5 Minutes a Day: Inner Thigh Exercise

5 Minutes a Day: Inner Thigh Exercise

Fitness trainer Ekaterina Demidova has selected exercises that will allow you to achieve the coveted clearance between your legs.

Slender legs and pumped-up buttocks are the dream of any girl. And if everything is clear with the buttocks, on the Internet you can easily find thousands of different exercises, then the inner surface of the thigh remains one of the most problematic areas for many women. In order to achieve the coveted clearance between the legs, it is necessary to combine effective exercise and proper nutrition. It should also be borne in mind that great importance in this matter depends on the structure of the body and the type of figure. For example, it is quite difficult for girls with a narrow pelvis to achieve clearance while remaining at a healthy weight.

In order to get rid of excess fat, you first need to analyze your diet. Since local weight loss is impossible and fat goes away gradually, you need to be patient and not wait for quick results. Healthy change is gradual change.

You can add tone and elasticity to the muscles of the inner surface by spending only 5-7 minutes daily on the following exercises.

1. Squat with rotation

  • Place your feet parallel and shoulder-width apart.

  • Perform a basic squat, keeping your hands in front of you (fist pressing into the palm).

  • Then, at the bottom, add a twist to the side of the thigh and push the elbow against the inner thigh.

  • Hold the position for a couple of seconds.

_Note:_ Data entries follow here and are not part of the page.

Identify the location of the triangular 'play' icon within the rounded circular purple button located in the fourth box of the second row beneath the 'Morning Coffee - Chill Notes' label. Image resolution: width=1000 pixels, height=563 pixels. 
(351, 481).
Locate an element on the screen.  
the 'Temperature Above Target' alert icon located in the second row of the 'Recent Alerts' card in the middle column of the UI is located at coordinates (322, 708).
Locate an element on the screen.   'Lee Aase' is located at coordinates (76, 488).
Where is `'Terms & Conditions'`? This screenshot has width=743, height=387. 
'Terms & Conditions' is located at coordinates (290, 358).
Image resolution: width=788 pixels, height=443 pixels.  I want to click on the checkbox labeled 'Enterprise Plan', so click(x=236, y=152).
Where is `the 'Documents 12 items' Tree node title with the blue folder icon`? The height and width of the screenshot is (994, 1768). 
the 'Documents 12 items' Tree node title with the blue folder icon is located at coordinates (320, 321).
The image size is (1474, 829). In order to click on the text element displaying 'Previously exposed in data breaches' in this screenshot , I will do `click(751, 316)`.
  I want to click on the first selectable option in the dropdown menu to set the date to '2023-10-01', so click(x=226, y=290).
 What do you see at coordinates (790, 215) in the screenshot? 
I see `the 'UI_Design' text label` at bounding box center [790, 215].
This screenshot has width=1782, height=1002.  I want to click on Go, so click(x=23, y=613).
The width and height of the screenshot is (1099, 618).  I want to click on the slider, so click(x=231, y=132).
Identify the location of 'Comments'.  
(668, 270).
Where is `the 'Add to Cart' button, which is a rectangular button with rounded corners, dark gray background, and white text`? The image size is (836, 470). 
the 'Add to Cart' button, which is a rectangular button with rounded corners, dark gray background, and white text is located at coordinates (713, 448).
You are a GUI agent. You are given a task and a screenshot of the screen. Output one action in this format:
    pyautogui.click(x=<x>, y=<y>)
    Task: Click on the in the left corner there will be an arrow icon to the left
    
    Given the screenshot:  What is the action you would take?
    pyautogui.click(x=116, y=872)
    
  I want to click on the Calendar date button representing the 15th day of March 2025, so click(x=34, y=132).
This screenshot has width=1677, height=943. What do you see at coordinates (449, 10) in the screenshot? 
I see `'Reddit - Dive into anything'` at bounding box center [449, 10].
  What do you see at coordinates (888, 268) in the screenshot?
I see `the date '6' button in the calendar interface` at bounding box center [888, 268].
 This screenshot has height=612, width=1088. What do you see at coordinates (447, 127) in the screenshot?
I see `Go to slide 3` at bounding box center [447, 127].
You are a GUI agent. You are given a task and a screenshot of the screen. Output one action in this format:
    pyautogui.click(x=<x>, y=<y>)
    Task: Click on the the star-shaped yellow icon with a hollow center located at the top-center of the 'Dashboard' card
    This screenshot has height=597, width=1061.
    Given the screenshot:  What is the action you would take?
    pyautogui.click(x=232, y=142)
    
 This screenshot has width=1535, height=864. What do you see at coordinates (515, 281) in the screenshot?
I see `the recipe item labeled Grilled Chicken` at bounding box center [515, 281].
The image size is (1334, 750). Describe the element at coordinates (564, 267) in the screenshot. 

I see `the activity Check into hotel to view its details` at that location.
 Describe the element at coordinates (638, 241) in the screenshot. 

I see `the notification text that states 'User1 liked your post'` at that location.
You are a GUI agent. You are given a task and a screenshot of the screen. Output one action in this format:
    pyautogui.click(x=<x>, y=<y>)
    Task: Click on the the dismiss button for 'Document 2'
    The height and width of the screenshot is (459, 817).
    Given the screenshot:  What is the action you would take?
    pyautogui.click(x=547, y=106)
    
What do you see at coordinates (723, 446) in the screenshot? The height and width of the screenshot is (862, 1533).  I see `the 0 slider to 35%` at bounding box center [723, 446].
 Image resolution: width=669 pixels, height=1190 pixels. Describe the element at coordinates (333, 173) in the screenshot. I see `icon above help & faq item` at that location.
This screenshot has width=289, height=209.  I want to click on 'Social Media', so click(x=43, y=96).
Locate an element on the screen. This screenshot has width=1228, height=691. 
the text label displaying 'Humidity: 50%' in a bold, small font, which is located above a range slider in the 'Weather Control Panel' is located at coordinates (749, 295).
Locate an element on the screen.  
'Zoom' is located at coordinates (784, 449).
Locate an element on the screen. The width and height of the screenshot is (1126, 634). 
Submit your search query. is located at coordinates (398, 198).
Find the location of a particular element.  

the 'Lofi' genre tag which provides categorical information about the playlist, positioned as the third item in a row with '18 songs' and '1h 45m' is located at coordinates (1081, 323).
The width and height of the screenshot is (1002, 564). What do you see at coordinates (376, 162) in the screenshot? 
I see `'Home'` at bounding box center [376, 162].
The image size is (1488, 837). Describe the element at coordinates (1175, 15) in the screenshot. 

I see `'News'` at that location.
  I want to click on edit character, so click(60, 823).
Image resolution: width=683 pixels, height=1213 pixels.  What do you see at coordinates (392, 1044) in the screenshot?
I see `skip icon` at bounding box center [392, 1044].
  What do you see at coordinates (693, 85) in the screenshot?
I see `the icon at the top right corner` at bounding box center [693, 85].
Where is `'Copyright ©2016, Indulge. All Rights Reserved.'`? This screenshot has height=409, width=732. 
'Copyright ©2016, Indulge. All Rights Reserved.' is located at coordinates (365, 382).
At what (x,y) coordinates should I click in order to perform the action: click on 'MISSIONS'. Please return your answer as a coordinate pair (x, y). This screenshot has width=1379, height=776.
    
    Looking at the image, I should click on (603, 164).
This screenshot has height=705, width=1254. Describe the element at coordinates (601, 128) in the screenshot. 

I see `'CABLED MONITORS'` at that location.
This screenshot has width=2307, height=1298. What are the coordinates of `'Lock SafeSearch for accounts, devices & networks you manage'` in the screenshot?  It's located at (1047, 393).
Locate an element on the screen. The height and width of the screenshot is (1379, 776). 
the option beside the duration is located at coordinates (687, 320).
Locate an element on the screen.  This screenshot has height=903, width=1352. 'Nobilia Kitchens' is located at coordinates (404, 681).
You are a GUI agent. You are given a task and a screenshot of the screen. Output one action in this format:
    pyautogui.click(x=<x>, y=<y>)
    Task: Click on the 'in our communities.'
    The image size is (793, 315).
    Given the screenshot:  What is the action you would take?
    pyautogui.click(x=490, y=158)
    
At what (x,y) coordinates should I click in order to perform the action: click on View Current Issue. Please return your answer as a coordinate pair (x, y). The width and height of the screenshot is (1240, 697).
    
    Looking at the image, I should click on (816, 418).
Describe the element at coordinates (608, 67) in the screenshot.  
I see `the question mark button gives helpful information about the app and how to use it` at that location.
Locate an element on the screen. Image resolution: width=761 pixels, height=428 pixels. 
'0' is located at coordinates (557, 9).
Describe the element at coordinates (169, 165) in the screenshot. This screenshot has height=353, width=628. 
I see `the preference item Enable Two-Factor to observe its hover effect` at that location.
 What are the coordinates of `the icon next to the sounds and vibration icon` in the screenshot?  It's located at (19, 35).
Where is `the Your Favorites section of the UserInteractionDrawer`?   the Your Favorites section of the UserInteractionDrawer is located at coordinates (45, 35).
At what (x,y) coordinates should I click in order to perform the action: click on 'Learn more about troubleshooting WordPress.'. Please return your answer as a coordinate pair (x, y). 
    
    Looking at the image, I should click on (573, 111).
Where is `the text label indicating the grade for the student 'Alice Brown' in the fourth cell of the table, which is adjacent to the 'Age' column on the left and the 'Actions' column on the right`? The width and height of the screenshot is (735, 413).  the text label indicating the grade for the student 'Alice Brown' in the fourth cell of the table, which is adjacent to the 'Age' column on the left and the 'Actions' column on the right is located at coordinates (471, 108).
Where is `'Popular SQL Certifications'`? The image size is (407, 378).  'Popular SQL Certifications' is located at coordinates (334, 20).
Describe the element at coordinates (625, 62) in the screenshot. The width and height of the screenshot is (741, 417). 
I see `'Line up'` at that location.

  • Then go up and do the mirror repeat.

10-12 squats will be enough.

2. Side bar

  • Position the lateral plank with the forearm. The elbow is clearly under the shoulder. Legs apart – upper in front, lower behind. Strong belly.

  • Bring the knee forward behind your standing leg and press lightly on the inner surface with your free hand.

  • Hold the position for a couple of seconds and return to the starting position.

Do 6-8 reps and then switch sides.

3. Plank with a step

  • Plank position. Straight arms. Strong belly and buttocks.

  • Take a wide step forward, at the same time raise the hand of the same name up. The foot and the supporting palm are in line.

  • In one movement, bring your far leg forward and keep it suspended.

  • Return to the original plank position and switch sides.

10-12 reps will be enough.

The effects of proper nutrition and daily exercise will be even more noticeable with a little grooming. Dry brushing and scrubs will help improve blood microcirculation and facilitate the breakdown of fats, providing a drainage effect. And coconut oil or moisturizer will give the skin elasticity and firmness.